Natürlich ist meine Freundin für ihr Gewicht und ihre Abnahme selbst verantwortlich und es würde für mich auch nicht zur Belastung werden, wenn sie es nicht packen würde.
Aber ich wünsche ihr den Erfolg, weil ich sie mag, und das lässt mich hin und her überlegen, wie ich sie unterstützen kann.
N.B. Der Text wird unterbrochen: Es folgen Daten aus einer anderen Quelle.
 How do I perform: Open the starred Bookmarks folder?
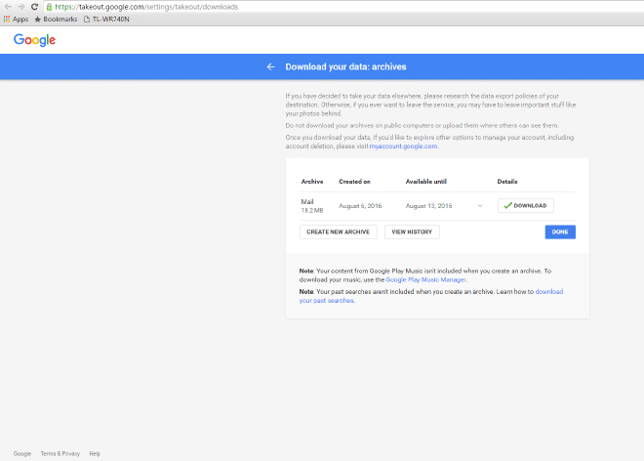(56, 19)
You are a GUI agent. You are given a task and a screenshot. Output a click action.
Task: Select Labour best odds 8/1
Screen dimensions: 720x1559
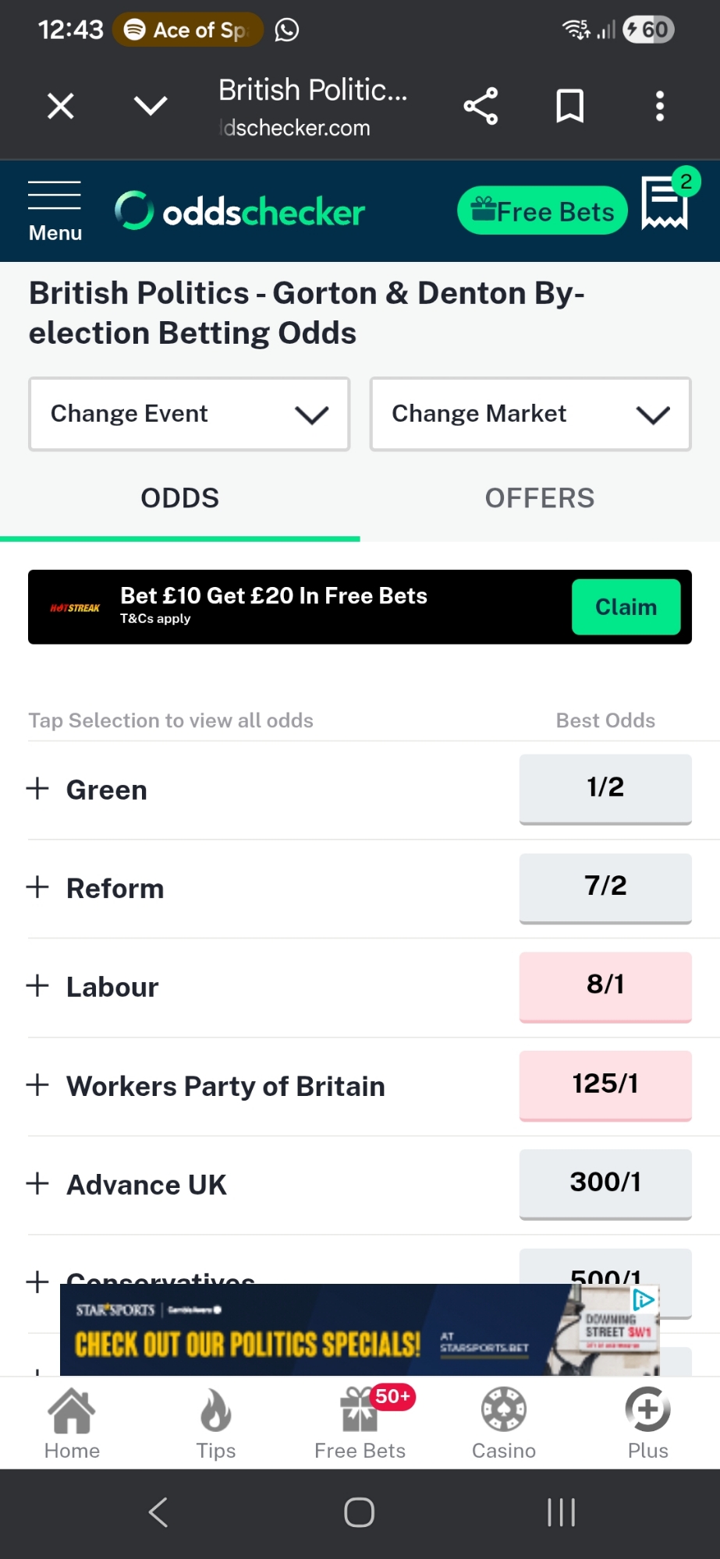[x=605, y=985]

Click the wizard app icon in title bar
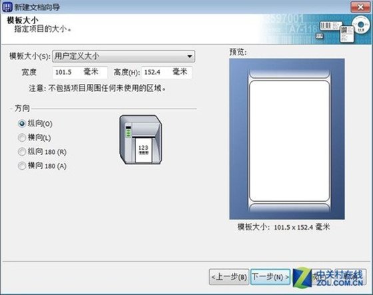[7, 7]
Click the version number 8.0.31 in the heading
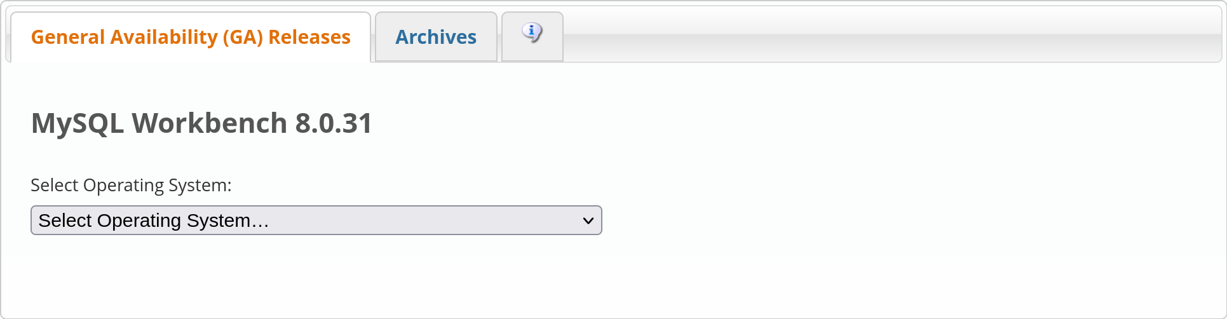 point(334,123)
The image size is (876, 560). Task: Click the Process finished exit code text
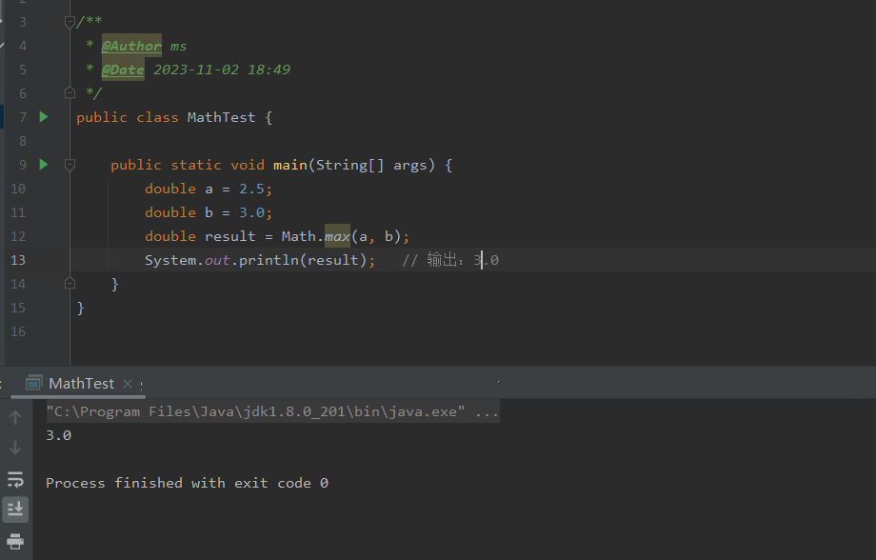coord(187,483)
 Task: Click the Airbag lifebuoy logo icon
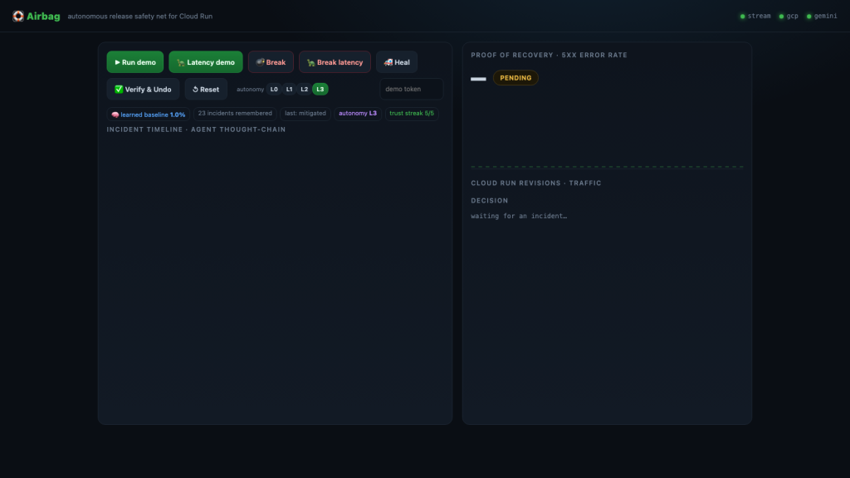tap(18, 17)
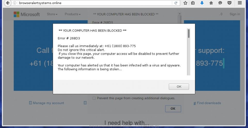Go to the Firefox home page icon

pos(211,3)
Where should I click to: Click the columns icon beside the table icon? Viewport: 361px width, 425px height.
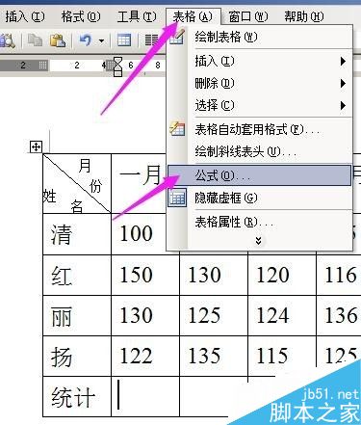click(x=151, y=40)
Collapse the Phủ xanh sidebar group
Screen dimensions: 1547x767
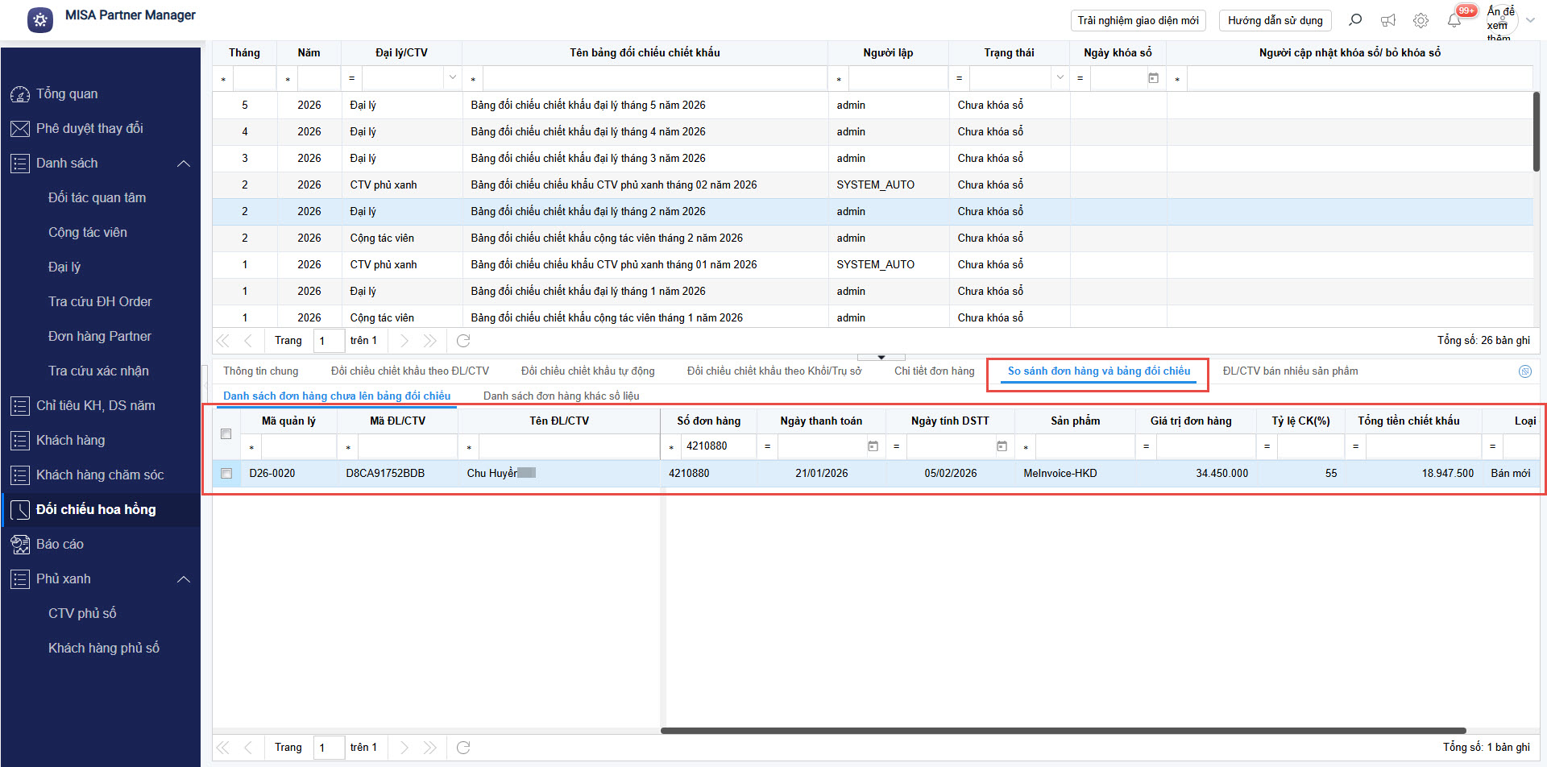(x=184, y=579)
Dennoch hast Du in diesem Falle, wenn ich die Situation reflektiere, schon insoweit recht, als dass ich das Thema schon so weit an mich heranlasse, als dass eine Spur von Enttäuschung bei mir vorhanden wäre, wenn sie es nicht packen würde.
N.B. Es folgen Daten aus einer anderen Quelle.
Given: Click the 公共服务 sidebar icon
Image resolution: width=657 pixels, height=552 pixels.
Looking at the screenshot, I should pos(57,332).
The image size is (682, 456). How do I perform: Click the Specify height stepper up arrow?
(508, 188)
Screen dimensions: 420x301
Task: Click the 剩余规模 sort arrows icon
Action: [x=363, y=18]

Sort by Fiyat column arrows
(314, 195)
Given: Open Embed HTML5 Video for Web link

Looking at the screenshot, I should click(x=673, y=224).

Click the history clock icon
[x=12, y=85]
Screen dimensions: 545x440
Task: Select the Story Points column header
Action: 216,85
Ich weiss tatsächlich nicht, ob sie 100% konsequent beim Einhalten der Punkte ist, aber das ist ja auch ihre Sache.. Wäre ja noch schöner, wenn ich als WW-Sittenpolizei aufkreuzen würde

Soweit ich weiss, futtert sie schon mal etwas mehr, gleicht das dann aber über Bonus-Points wieder aus.
Ja, die Satt-Regel ist in ihrem Falle wahrscheinlich echt nicht so dolle, weil sie ja ständig über Hunger klagt und dann vielleicht auch dazu neigt, die Satt-Mengen zu grosszügig auszulegen. Man kann das machen, wenn man über die Waage schon ein Gespür für die richtigen Mengen bekommen hat, um dann zu lernen, unabhängig von der Diätwaage zu werden.
Soweit ich weiss und mitbekommen habe, isst sie zwischen den Mahlzeiten eh nichts
Was den Stoffwechsel betrifft: Die "Zuckerwerte" sind hcoh, aber noch im Normalbereich. Sie hat also eine Tendenz zur Diabetes Mellitus Typ 2, ist aber (noch) nicht daran erkrankt. Stimmt, da hast Du Recht! Da gibt es eine Wechselwirkung *nichtdrangedachthabe*.
Danke für Dein Posting. Du hast Dir viele Gedanken gemacht.